• [Source text]:
I had stopped checking that kickstarter; I figured it had been fulfilled. But it actually looks like I was just one of the lucky ones.

Obryn -

I'm glad to hear that your cards arrived! It helps every backer to know that the system is working, even if slowly.

Egg Embry, Wanna-lancer
EN World All-Ages Reviewer
The FirstFable RPG, Monster Slayers, Mouse Tails, Little Wizards, Hero Kids, Little Heroes, Dagger, and Pip System
 


Bill Mize

Villager
As someone who backed the initial 7th Edition CoC Kickstarter, AND the current Delta Green Kickstarter, I think that when it comes to this property Hurry Up And Wait is the default setting. Now granted, it's always been worth the wait, in my book, but that doesn't make you want to stop hitting F5 to refresh the project page to see if there's any sort of update.
 


Bill Mize

Villager
Sandy's own Cthulhu Mythos for Pathfinder is almost a year late:
https://www.kickstarter.com/projects/1816687860/sandy-petersens-cthulhu-mythos-for-pathfinder

Having said this, the project did go a bit overboard, the book is now 512 pages long and @$35 quite a steal. Hopefully we'll get the final pdf later this month or early next month. When the physical tome arrives I don't have a clue of...

A year?! A YEAR?!
Please, that's just getting warmed up, compared to other Call of C'thulhu supplements! Holler when it reaches THREE years! :)

I'm not a Pathfinder guy, so this didn't hit my radar, but yes, that is a ridicuously good deal.
That's one reason I'm willing to wait for Delta Green.
My initial investment was for the core rulebook (The Agent's Handbook) in hardcover.
After a while, it became TWO volumes.
Then after another period of time, it has now become two volumes, hardcover, in a custom slipcase.
Maybe if I wait long enough it will become a jetpack or Tesla or something.

- Bill
 

Flexor the Mighty!

18/100 Strength!
They are extremely far behind on their own delivery of their Runequest 2 (classic) Kickstarter.

https://www.kickstarter.com/projects/224590870/runequest-classic-edition

They are well over a year delayed delivering all the supplemental books and 4 months past the June 2017 extended deadline they gave themselves. So this is not just a 3rd party problem.

I love the reason, "Sorry we are so late but I went to a lot of cons...". Now I realize cons are not just fun and game for them but damn. this stuff is why I've always held off on KS projects. Most probably go smooth but the debacles are what you remember. Then no updates for months.

• [Information provided]:

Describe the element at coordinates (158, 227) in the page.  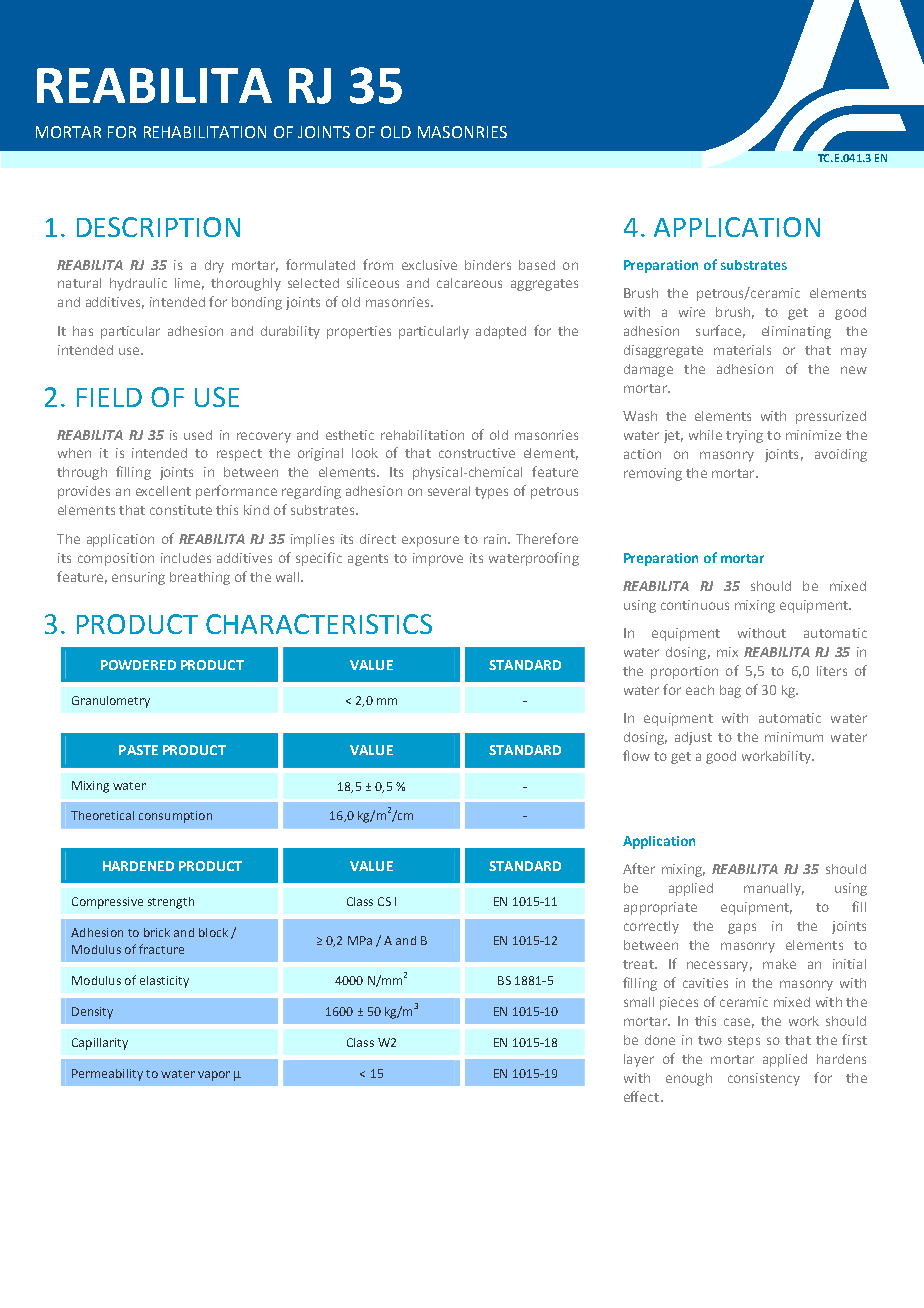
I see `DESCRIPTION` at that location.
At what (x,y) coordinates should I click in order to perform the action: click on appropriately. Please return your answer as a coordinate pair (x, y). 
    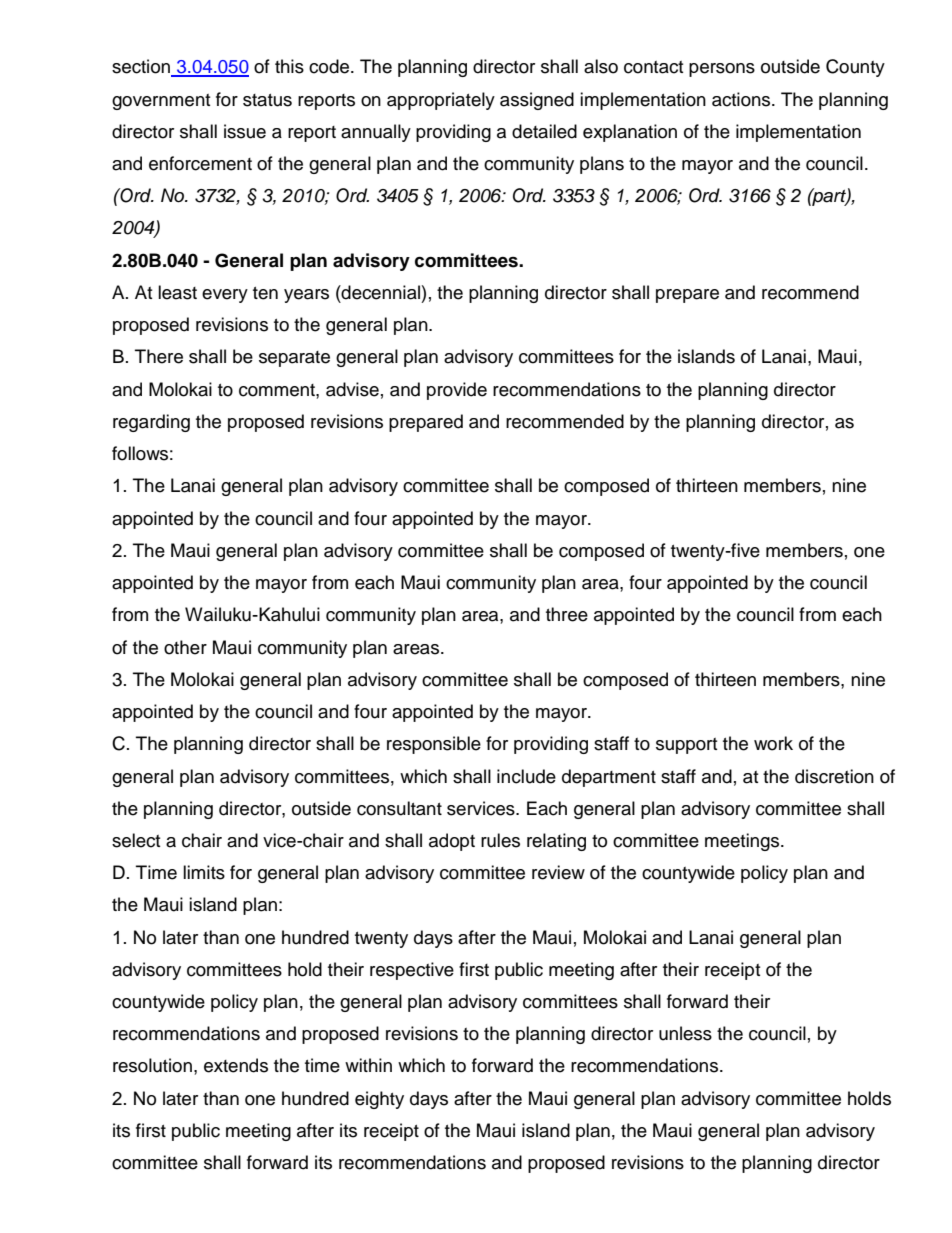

• [To-do list]:
a) Return the portion of the Kickstarter forum thread starting at "They are well" and ending at "updates for months.".
b) According to the Kickstarter forum thread, how many pages long is the Cthulhu Mythos for Pathfinder book now?
The data here was drawn from a separate source.

• [Response list]:
a)
They are well over a year delayed delivering all the supplemental books and 4 months past the June 2017 extended deadline they gave themselves. So this is not just a 3rd party problem.

I love the reason, "Sorry we are so late but I went to a lot of cons...". Now I realize cons are not just fun and game for them but damn. this stuff is why I've always held off on KS projects. Most probably go smooth but the debacles are what you remember. Then no updates for months.

b) 512 pages